#### YOUR INSTRUCTIONS:
Here are the records. Write out exactly the lines between the one holding "Dismiss the Added Successfully notification" and the one holding "Switch response view to the Raw tab", inclusive.

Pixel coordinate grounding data
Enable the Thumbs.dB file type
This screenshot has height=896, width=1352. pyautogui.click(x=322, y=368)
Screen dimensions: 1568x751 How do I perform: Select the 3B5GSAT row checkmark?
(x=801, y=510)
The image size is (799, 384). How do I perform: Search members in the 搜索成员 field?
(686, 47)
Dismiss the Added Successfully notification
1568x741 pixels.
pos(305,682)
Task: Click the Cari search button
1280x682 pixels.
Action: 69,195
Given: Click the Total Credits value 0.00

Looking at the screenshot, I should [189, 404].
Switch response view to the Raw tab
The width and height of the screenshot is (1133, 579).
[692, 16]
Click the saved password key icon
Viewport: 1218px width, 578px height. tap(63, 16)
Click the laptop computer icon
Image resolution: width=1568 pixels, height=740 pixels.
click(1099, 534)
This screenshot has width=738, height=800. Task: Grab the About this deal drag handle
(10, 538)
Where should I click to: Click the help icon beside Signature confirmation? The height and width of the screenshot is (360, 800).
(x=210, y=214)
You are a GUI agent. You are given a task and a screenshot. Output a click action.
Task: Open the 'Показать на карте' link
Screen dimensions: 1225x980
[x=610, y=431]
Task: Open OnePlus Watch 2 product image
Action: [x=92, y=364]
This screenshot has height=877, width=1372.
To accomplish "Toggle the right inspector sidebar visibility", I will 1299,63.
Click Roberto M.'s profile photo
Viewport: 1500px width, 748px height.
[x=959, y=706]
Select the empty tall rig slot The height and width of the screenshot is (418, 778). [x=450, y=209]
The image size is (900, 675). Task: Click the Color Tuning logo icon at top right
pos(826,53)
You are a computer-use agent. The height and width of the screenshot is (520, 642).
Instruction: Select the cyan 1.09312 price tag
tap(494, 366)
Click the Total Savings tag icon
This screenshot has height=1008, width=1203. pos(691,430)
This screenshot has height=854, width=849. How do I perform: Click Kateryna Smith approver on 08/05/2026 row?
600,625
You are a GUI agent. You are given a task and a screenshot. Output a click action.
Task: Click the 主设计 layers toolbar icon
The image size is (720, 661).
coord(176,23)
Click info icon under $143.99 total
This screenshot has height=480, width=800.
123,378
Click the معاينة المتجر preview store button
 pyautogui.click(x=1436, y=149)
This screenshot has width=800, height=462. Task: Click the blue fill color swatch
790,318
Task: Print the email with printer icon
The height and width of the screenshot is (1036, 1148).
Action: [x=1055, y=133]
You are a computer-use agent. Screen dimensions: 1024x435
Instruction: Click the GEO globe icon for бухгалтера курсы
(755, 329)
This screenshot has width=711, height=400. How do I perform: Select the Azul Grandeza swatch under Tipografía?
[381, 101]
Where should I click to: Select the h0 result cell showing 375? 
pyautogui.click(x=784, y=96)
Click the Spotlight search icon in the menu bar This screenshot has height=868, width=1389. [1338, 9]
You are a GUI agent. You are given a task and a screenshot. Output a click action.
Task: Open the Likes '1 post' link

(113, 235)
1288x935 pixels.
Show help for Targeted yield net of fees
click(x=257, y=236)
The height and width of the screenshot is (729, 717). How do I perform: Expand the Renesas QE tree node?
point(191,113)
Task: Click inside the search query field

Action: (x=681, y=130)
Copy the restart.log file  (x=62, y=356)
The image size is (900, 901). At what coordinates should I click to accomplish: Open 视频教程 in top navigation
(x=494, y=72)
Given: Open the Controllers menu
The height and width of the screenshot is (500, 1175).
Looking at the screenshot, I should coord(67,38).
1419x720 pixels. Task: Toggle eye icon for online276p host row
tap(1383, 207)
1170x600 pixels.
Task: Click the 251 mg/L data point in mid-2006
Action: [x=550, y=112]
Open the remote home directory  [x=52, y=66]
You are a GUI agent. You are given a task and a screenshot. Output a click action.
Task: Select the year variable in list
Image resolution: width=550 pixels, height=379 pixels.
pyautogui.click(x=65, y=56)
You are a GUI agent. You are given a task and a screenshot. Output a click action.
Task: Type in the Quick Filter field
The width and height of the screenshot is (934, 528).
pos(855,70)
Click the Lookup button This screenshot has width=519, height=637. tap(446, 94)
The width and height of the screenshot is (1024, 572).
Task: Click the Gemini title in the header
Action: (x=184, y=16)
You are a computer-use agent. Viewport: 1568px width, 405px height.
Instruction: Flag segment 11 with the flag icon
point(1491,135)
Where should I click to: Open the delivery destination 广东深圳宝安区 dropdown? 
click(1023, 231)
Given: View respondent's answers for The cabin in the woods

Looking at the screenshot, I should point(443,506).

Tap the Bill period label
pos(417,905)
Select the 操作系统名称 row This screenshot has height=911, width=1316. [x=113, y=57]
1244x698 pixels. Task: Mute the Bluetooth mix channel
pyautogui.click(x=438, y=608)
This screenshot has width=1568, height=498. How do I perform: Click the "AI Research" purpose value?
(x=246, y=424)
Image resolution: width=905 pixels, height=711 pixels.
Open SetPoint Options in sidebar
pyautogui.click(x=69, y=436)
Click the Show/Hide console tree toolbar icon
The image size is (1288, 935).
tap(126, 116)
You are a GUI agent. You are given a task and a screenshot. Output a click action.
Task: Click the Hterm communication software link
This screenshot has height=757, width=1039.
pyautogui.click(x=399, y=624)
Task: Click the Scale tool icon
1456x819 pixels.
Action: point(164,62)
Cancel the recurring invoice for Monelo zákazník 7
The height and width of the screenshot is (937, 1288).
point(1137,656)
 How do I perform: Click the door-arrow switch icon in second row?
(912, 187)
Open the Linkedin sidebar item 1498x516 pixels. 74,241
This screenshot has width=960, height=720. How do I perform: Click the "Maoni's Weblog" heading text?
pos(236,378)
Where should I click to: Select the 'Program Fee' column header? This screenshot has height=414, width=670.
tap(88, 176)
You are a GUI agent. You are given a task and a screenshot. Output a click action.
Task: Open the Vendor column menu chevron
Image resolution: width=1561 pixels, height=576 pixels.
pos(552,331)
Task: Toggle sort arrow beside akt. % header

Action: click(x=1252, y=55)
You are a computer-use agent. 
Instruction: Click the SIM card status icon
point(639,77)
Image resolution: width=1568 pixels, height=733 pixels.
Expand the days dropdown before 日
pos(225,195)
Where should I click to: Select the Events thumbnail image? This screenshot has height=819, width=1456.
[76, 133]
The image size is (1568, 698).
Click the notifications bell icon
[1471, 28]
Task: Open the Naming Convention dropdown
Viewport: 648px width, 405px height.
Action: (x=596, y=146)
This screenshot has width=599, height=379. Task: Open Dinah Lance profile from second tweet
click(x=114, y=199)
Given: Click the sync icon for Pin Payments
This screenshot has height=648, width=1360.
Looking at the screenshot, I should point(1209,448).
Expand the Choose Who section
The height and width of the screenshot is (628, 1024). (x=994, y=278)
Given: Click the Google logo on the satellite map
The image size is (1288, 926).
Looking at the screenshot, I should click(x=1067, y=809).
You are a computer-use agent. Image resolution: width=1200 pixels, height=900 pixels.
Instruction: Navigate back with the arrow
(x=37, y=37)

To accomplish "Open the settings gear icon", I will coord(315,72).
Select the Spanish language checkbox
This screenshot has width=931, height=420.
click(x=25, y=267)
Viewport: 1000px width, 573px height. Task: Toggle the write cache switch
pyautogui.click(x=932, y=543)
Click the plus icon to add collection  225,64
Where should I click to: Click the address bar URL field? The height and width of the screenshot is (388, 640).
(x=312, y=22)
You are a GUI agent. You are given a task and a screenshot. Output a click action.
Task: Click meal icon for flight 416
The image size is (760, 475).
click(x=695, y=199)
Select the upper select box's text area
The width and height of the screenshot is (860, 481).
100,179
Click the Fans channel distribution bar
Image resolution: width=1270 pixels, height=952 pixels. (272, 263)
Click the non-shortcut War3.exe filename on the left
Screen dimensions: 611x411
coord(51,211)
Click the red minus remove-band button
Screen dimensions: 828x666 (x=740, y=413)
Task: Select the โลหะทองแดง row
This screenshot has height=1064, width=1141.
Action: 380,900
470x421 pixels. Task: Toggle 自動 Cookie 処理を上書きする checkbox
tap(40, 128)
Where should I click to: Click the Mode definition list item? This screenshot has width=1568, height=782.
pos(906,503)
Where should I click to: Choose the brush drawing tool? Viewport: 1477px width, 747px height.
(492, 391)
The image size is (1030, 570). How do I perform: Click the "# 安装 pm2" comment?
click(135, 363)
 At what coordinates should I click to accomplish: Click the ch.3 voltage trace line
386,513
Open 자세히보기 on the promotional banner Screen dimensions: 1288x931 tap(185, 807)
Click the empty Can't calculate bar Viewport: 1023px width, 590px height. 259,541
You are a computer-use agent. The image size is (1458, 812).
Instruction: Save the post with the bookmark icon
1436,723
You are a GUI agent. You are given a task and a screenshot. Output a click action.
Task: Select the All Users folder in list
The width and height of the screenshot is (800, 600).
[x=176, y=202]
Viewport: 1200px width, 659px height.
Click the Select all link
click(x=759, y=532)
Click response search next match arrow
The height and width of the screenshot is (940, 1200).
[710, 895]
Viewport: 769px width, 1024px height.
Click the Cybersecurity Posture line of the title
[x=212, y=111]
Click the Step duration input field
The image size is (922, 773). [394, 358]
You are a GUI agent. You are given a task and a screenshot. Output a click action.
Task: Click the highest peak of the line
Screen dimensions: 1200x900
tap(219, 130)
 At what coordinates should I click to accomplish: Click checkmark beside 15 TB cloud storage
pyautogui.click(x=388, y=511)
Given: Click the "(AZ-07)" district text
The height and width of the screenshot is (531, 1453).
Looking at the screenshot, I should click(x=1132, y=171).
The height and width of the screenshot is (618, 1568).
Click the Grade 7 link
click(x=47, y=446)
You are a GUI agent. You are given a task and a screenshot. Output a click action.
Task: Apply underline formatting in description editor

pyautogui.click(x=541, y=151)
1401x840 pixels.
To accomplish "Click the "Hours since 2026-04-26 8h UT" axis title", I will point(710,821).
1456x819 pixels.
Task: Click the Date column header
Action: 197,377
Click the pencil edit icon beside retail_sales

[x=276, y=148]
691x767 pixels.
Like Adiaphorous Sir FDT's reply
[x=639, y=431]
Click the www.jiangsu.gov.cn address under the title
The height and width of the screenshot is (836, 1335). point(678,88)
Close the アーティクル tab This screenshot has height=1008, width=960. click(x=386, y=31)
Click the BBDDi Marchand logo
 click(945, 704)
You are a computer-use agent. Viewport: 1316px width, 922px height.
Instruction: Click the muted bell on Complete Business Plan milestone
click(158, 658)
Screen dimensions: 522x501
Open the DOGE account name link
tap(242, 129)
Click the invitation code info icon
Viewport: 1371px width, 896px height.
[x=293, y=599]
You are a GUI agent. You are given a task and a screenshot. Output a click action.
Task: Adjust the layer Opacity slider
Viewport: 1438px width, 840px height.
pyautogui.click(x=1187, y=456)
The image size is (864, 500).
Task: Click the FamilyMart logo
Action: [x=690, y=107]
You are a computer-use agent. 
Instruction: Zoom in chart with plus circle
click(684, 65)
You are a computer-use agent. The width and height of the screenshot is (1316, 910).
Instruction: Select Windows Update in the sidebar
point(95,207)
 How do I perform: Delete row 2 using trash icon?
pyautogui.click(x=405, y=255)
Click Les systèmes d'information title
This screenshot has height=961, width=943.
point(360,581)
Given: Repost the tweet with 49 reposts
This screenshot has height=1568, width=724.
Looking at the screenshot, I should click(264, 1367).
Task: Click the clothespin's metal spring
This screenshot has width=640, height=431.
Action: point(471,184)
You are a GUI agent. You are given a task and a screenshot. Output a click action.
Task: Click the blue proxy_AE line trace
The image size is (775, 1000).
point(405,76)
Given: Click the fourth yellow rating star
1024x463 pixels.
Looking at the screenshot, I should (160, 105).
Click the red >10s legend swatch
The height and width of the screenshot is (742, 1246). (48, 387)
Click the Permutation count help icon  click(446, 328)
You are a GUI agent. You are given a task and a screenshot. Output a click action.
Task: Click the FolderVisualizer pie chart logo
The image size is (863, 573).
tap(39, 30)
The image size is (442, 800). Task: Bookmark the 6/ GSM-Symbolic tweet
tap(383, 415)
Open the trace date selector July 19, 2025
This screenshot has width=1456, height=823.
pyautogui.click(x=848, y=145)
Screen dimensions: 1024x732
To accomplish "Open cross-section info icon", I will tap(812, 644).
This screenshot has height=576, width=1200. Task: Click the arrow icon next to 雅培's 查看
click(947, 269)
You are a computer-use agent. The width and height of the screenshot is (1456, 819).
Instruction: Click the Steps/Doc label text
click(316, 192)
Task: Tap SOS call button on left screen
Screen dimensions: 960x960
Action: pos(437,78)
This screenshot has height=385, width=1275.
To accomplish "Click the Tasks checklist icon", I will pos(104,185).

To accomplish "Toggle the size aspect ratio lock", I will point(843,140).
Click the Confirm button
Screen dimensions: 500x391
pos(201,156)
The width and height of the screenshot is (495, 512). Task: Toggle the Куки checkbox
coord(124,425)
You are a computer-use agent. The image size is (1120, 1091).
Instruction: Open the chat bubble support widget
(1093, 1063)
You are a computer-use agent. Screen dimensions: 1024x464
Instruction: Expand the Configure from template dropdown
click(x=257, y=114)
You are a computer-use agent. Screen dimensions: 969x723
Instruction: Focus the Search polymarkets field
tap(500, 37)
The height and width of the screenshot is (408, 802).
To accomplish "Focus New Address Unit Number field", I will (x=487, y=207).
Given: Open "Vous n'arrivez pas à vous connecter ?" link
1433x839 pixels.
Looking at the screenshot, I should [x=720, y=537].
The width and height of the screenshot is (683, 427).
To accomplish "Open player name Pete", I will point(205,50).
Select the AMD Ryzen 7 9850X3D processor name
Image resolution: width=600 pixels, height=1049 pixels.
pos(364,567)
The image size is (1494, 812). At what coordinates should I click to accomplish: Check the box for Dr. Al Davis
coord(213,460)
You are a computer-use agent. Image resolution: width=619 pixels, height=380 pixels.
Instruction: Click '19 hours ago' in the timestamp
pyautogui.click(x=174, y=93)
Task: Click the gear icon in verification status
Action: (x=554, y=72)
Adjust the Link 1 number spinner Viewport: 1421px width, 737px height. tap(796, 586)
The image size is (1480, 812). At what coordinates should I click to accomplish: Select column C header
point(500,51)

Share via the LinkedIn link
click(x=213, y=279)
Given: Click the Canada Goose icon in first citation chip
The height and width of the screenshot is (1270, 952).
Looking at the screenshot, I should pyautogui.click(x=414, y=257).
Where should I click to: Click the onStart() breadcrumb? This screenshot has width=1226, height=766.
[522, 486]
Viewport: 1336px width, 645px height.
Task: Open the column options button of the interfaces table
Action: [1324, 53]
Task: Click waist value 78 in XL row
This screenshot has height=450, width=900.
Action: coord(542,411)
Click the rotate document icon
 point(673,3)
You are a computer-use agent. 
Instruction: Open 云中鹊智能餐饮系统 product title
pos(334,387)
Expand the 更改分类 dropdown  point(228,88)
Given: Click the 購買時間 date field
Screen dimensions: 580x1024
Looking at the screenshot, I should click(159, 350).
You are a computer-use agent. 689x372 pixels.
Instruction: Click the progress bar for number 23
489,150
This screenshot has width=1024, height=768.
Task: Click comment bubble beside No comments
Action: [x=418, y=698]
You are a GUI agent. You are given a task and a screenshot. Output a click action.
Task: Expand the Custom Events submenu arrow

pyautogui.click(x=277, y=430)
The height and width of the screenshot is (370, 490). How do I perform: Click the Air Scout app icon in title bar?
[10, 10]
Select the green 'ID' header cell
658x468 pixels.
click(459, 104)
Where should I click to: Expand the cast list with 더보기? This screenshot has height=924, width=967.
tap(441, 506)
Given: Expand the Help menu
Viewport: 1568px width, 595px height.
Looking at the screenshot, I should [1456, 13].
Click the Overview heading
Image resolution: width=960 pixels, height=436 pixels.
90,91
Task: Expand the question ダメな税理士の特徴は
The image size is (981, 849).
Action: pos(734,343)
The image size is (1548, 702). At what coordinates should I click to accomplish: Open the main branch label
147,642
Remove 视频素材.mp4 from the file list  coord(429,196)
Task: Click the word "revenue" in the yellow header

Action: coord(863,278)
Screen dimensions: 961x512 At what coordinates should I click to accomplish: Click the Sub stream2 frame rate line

#### EXERCISE RESULT:
Dismiss the Added Successfully notification
1568x741 pixels.
pos(305,682)
Task: Click the Cari search button
1280x682 pixels.
Action: 69,195
Given: Click the Total Credits value 0.00

Looking at the screenshot, I should [189, 404].
Switch response view to the Raw tab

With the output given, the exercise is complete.